A wood chipping machine (1) according to claim 1, characterised in that at least a part of the cover plate (30) is formed as a crenelated plate (30).
A wood chipping machine (1) according to claim 1 or 2, characterised in that the largest dimension of the through-going passages in the cover plate (30) deviates from the largest dimension of the openings in the sieving device (29) by less than 75 %, preferably by less than 50 %, most preferred by less than 25 % of the largest dimension of the openings in the sieving device (29).
A wood chipping machine (1) according to any of the claims 1-3, characterised in that the sieving device (29) extends along a first part of the cutter disk (15) and that the cover plate (30) extends along the remaining part of the cutter disk (15).
A wood chipping machine (1) according to any of the preceding claims, characterised in that the distance between the cutter disk (15) and the front side of the disk housing (4) is between 20 mm and 1000 mm, preferably between 30 mm and 350 mm, most preferred between 50 mm and 250 mm.
A wood chipping machine (1) according to any of the preceding claims, characterised in that the disk housing (4) comprises a front sheet (12) enclosing the cutter disk (15) along its front side, a back sheet (13) enclosing the cutter disk (15) along its back side and a disk casing (14), enclosing the cutter disk (15) along its rim.
A wood chipping machine (1) according to claim 6, characterised in that the cover plate (30) is mounted on the disk casing (14).
A wood chipping machine (1) according to one of the claims 6-7, characterised in that the cover plate (30) extends basically along the mid plane (43) of the disk casing (14), where the mid plane (43) divides the disk casing (14) into two basically equal portions.
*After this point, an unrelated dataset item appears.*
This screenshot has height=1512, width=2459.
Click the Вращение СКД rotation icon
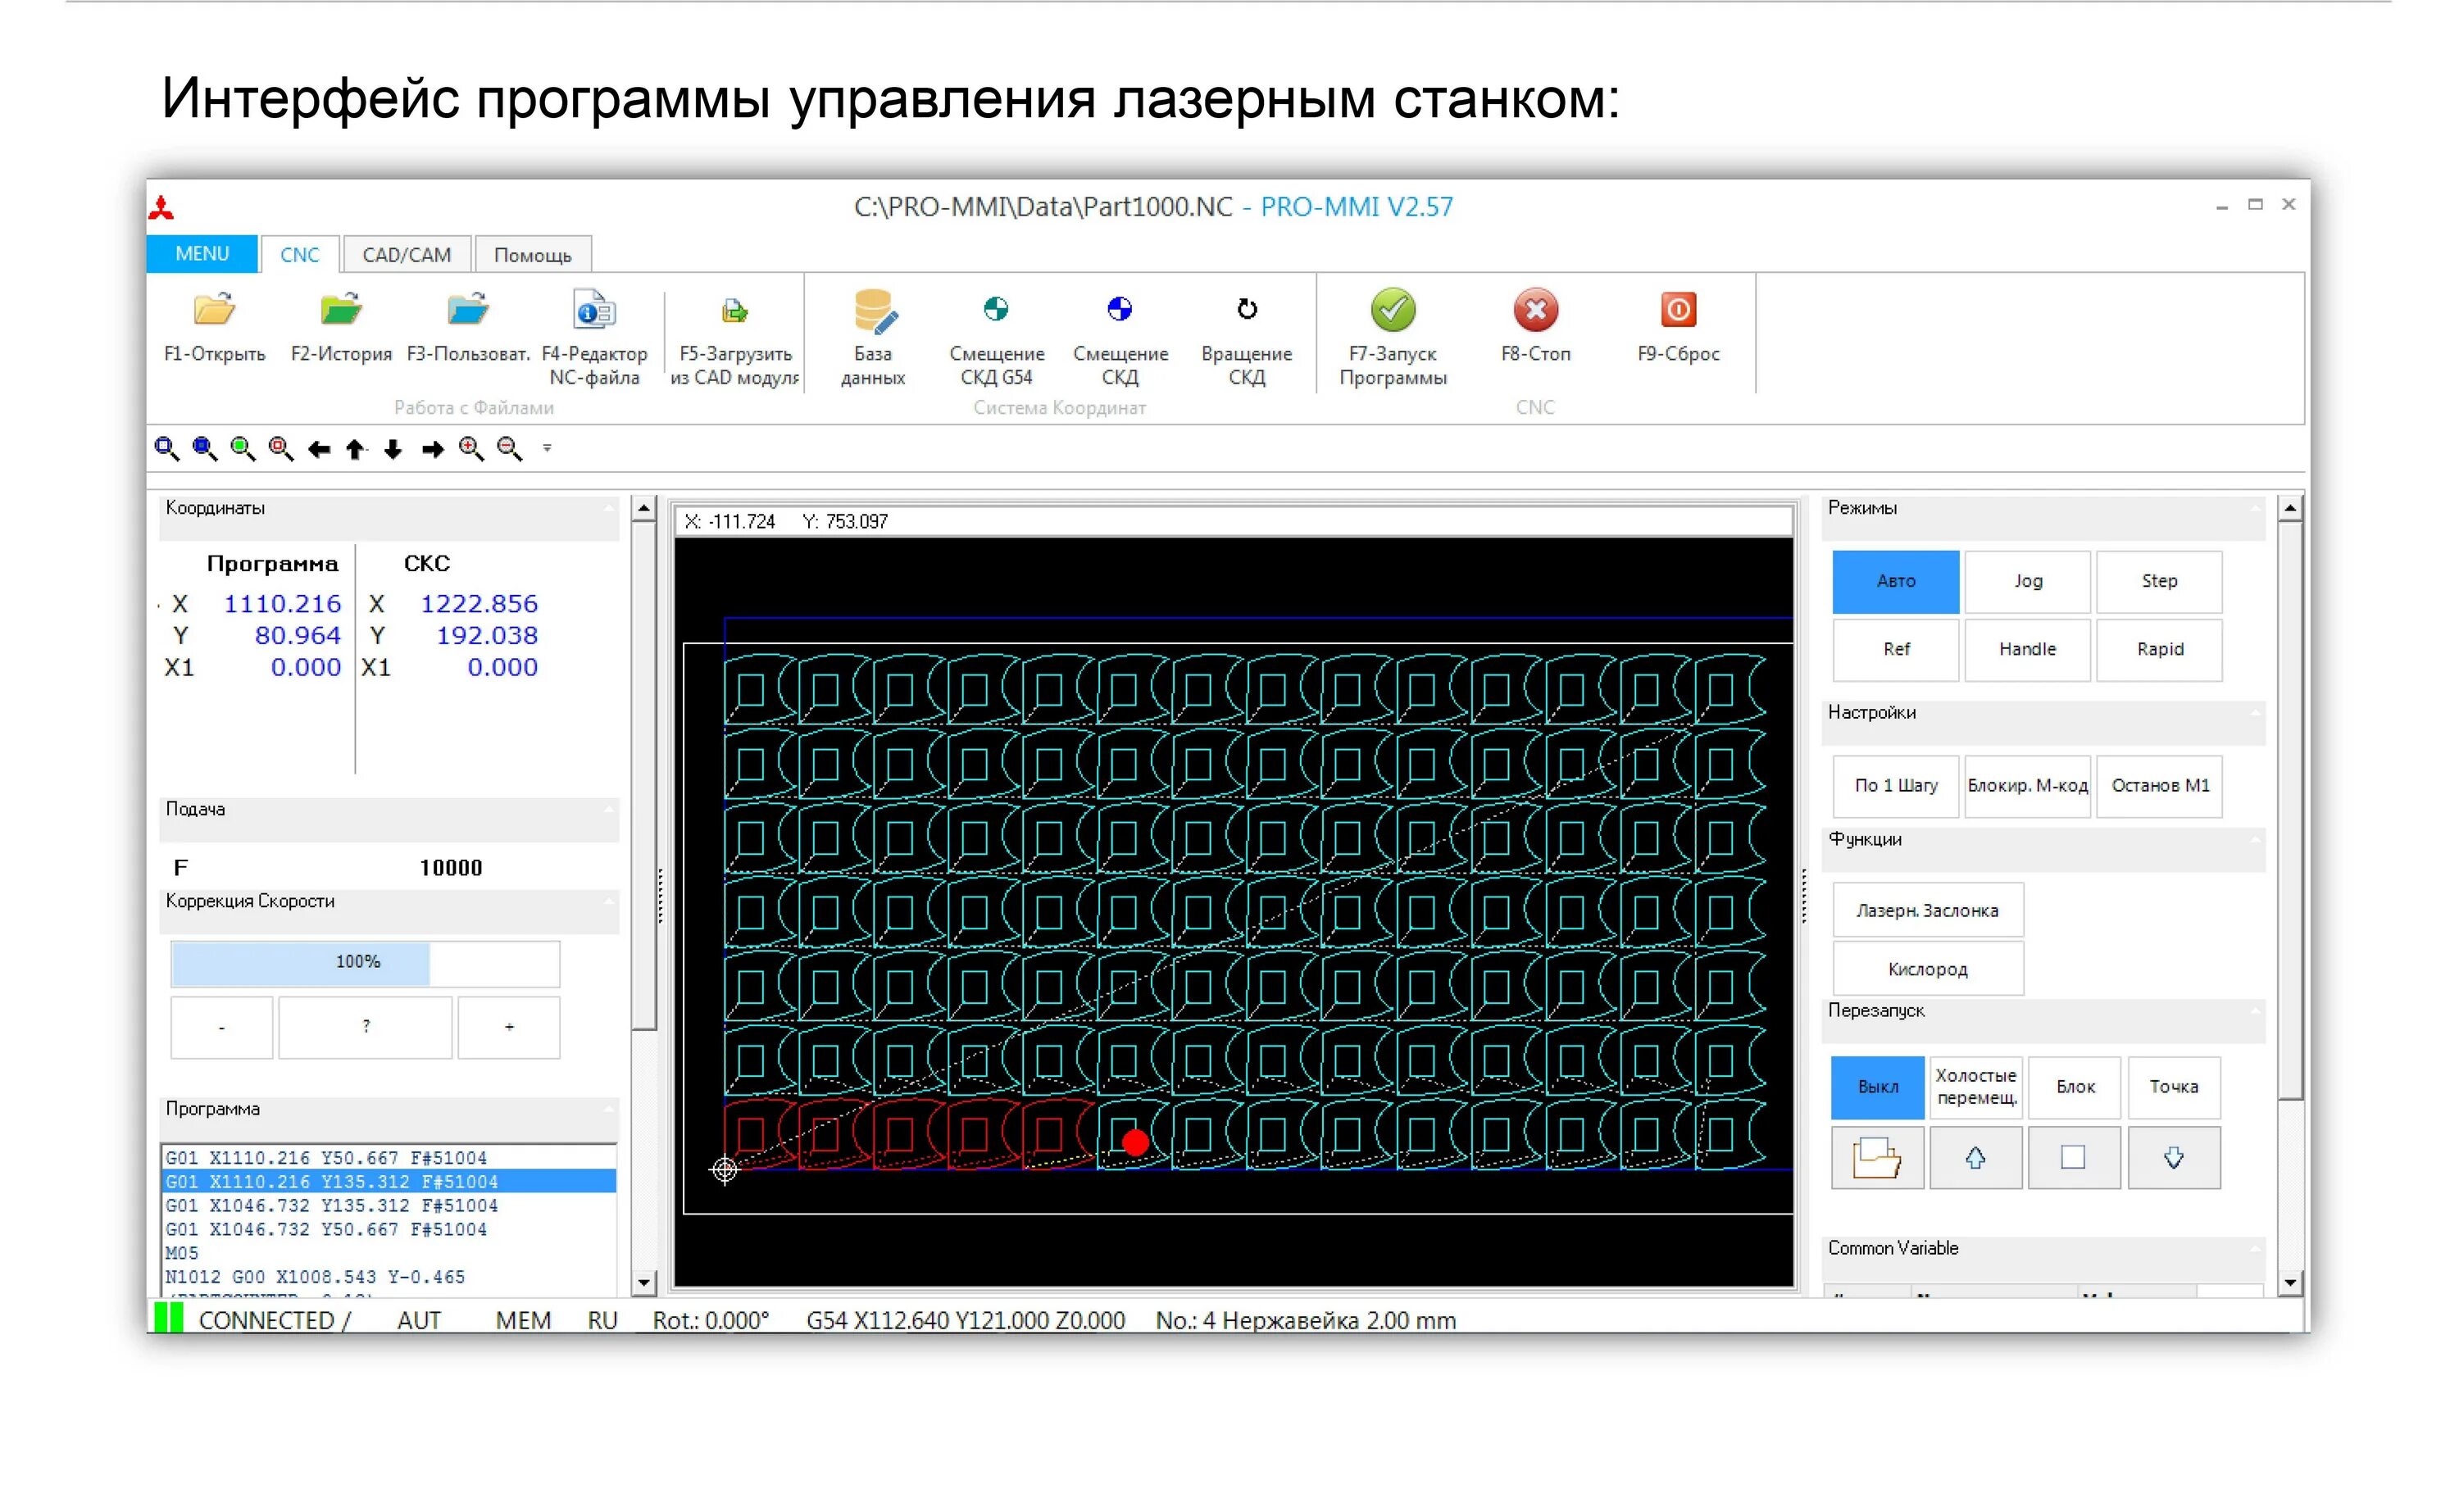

A wood chipping machine (1) according to any of the preceding claims, characterised in that the cover plate (30) comprises a plurality of plate shaped tooth members (42) extending essentially perpendicular from the inside surface of the disk casing (14).
A wood chipping machine (1) according to any of the preceding claims, characterised in that the one or more ejector vanes (25) are provided with a cut-out (44) allowing passage of the cover plate (30) during rotation of the cutter disk (15).
A wood chipping machine (1) according to claim 10, characterised in that the one or more ejector vanes (25) extend essentially radially and are provided along the periphery of the cutter disk (15) and that the cut-out (44) of each ejector vane (25) is provided at the periphery of the cutter disk (15).